Podría ser que hay un tiempo en el que algunos escritores resurgen. Un tiempo que conjuga
azares y hace enfocar los libros que llevan décadas escribiendo. A este tiempo oportuno le
decían los griegos kairós, un tiempo que no participa del discurrir inminente y devorador de
los días, Kronos. A este tiempo oportuno se suma lo que a veces sucede cuando un autor se
muda de casa editorial: gana nuevo empaque, fuente, diseño, interlineado, caja, portada…
algo sucede con el contenido, como si este fuese susceptible a la forma que lo ordena, que
lo muestra. No cabe duda, distintas ediciones procuran distintas lecturas de un mismo libro.
Las editoriales enmarcan.
La revolución la chingó
De San Salvador a Managua, de Managua a Ciudad de México, cada militante fuera del
epicentro del conflicto armado será la prueba de dos fracasos: el revolucionario y el propio.
Porque pronto se darán cuenta de que la impersonalidad de los llamados «procesos
revolucionarios» cobra víctimas con nombres y apellidos; la concreción de la violencia.

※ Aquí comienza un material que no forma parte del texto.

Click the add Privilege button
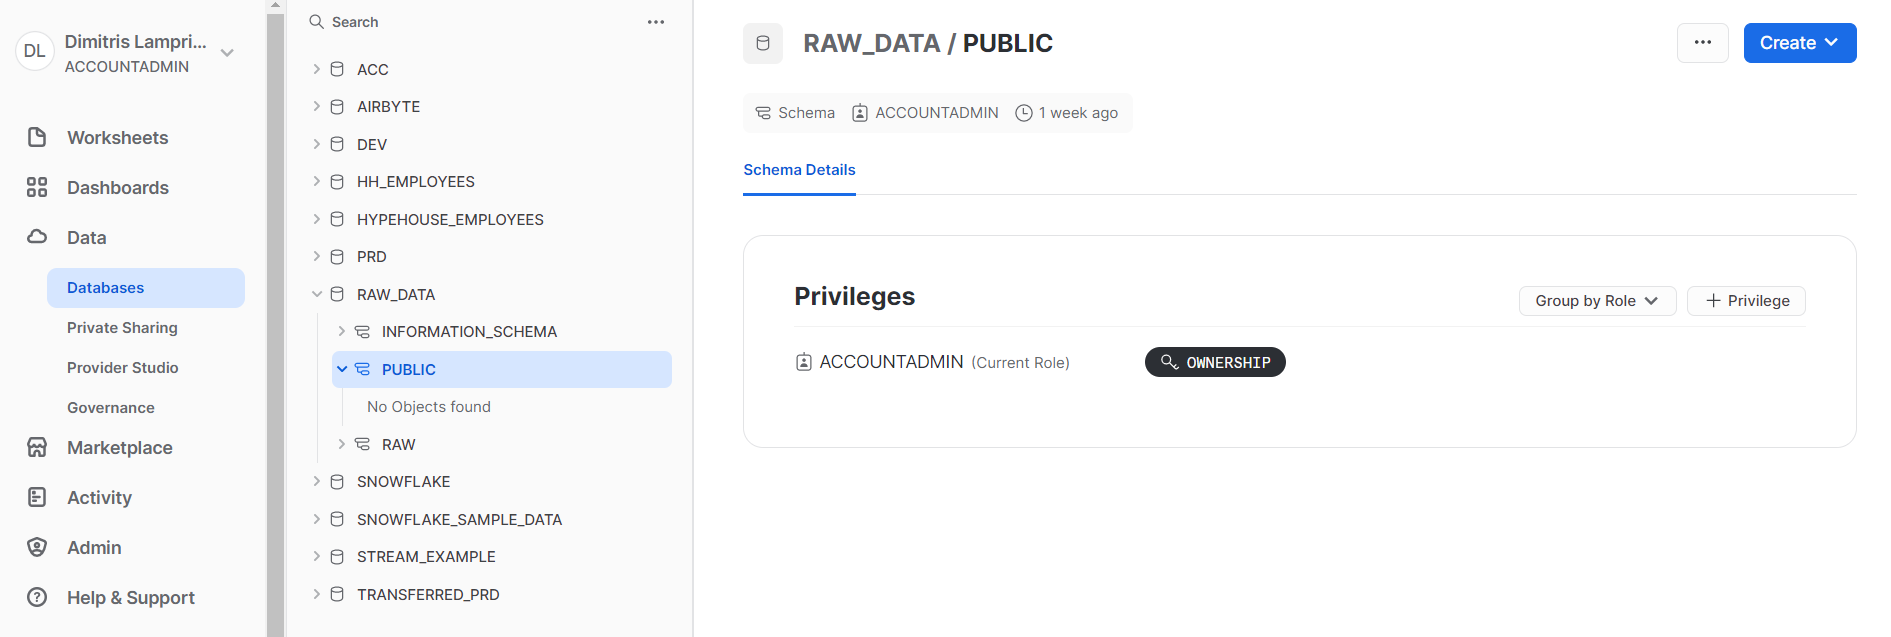This screenshot has height=637, width=1891. pos(1746,301)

Carmen, quien vive en D.F. con Antonio, y quien fue integrante del Partido, recibe a Juan
Carlos en su exilio, le da casa y cobijo y no tardará en ofrecerle cama; y es que Carmen ha
sido fiel a la militancia pero no lo puede ser de su marido Antonio, como si hubiese una
fuerza superior que siempre la llevase de regreso a las acciones políticas guerrilleras,
amatorias.
Quique López, un joven entusiasta revolucionario que sueña con poder regresar a la lucha
en El Salvador —esta vez armado—, trabaja en la agencia de noticias del Partido en
México, se desborda de emoción cuando le comunican su próximo regreso a la balacera
revolucionaria.
Con un estilo desprovisto de aspavientos, provocativo, filoso como una hojilla, recio, cada
línea de Castellanos Moya cuenta, dice, señala, denota la complexión de la violenciay da
cuenta a su vez de la onda expansiva de las ideologías que, como las bombas nucleares al
estallar, solo deja sombras de las cosas. Esta diáspora es la sombra de la militancia política
cuando es revolucionaria, cuando se pierde la conciencia del valor de la vida ajena y la
propia por querer fungir de ingeniero social. Estos personajes se acercan al absurdo, y
muchos de ellos al ridículo, aunque el narrador (o autor ¿cómo saberlo?) procura cierta
piedad en la severidad: los deja a su libre devenir triste y apocado. La apoteosis de La
diáspora, donde Castellanos Moya muestra una destreza técnica magistral e inusual para
una primera novela, se desarrolla en una escena de las últimas páginas en las que reúne a
todos los personajes durante una fiesta y, desde la perspectiva de «El Turco», un músico
despechado de la revolución, da cuenta de la incapacidad de asimilar las miserias, la
desesperación, la desilusión. El fracaso ha calado hondo. Entre tragos y canutos de
marihuana, El Turco, como si fuese el trazo que une los puntos y deja ver la figura en los
cuadernos de pasatiempos, va acercándose a sus compañeros militantes, molestándolos con
un cinismo insoportable para ellos, y mostrando la figura que se esconde o disipa cuando no
están juntos: el desarraigo, la pérdida, la ausencia de sentido vital.
Un sentido que estalló en el mismo momento en que los líderes de la lucha armada y
máximos dirigentes de las Fuerzas Populares de Liberación Farabundo Martí (FPL), Mélida
Anaya Montes, alias «Ana María», y Salvador Cayetano Carpio (Marcial), fueron víctimas
y victimarios de la revolución que pretendían: aquella asesinada a cuchillazos por orden de
Marcial, y el suicidio de este al descubrirse el crimen. Además, el asesinato de Roque
Dalton por balas disparadas desde el FMLN. Estas tres muertes no fueron leídas como
signo de la decadencia, como manifestación de una naturaleza violenta e implacable que
alienta a todas las revoluciones: ningún personaje puede lidiar con el resquebrajamiento del
partido al que han entregado sus vidas y la debacle moral que conlleva.